CONSAC Cable Replacement Strategy


  • 27 October 2023

  • Karen Platt

Projects

Client's Needs:

CONSAC cables are paper insulated power cables with aluminium sheathing. They were traditionally installed across LV electricity networks in the UK and elsewhere during the 1970s and 1980s and can develop faults due to moisture ingress, corrosion, degradation or installation error.

Our client approached us to help steer their replacement of these cables according to asset health, and other strategic planning imperatives, highlighting any cables that could potentially fail, in order to reduce the risk of power problems.

Our Approach:

EA Technology recommended installing our VisNet Hub technology to monitor a sample of substations where CONSAC cables are known to be installed. The data collected by the VisNet Hubs can, in the first instance be used to spot imminent asset failure, and help pinpoint the failure location.

Once 12-months data has been collected, a more accurate health index can be compiled of the circuits being monitored. This health index will then be used, in conjunction with information from the customer about their wider priorities and replacement strategy to help plan cable replacements.

Benefits:

The advantages of this approach are that, in the short term the VisNet Hub monitoring system will be able to provide our client with notifications if the system has reason to determine from the data collected that a cable is likely to develop a fault imminently.

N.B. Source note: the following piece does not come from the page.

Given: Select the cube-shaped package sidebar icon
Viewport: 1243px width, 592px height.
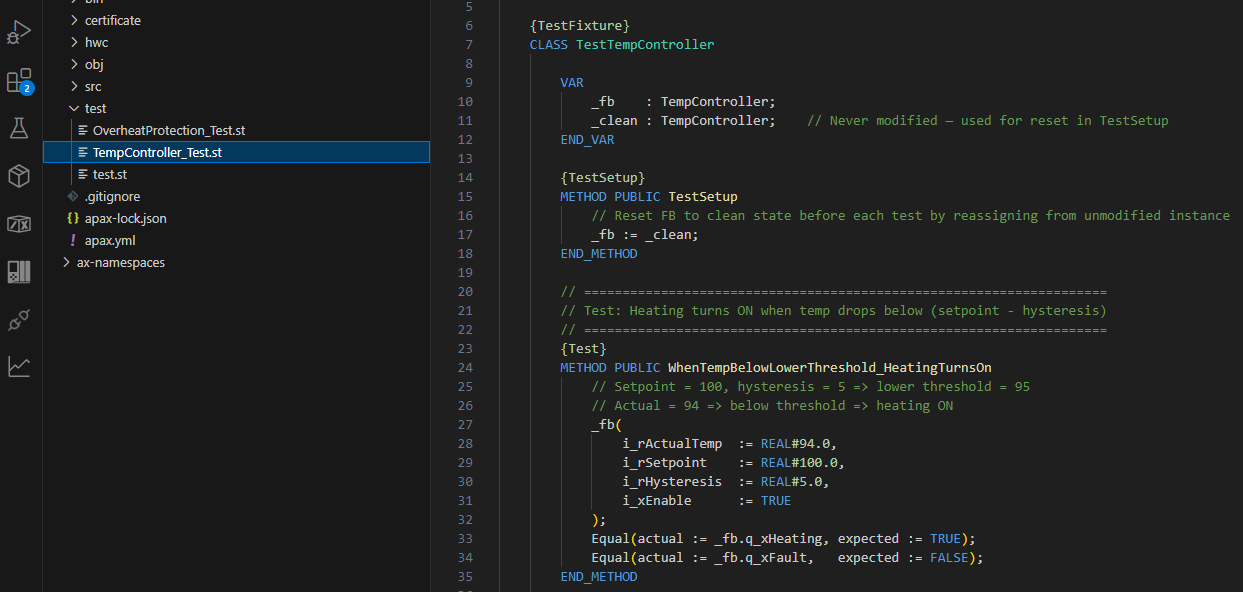Looking at the screenshot, I should [x=19, y=174].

This means that the company has the foresight to be able to replace it before it fails, preventing customers going off-supply while reducing the extra expense of emergency work.

In the longer term this allows the CONSAC cables to be replaced by more reliable assets in a planned and strategic fashion reducing planned outages, expense and disruption to customers while taking account of the health of the existing cables, allowing prioritisation of those that are potentially more likely to be less reliable.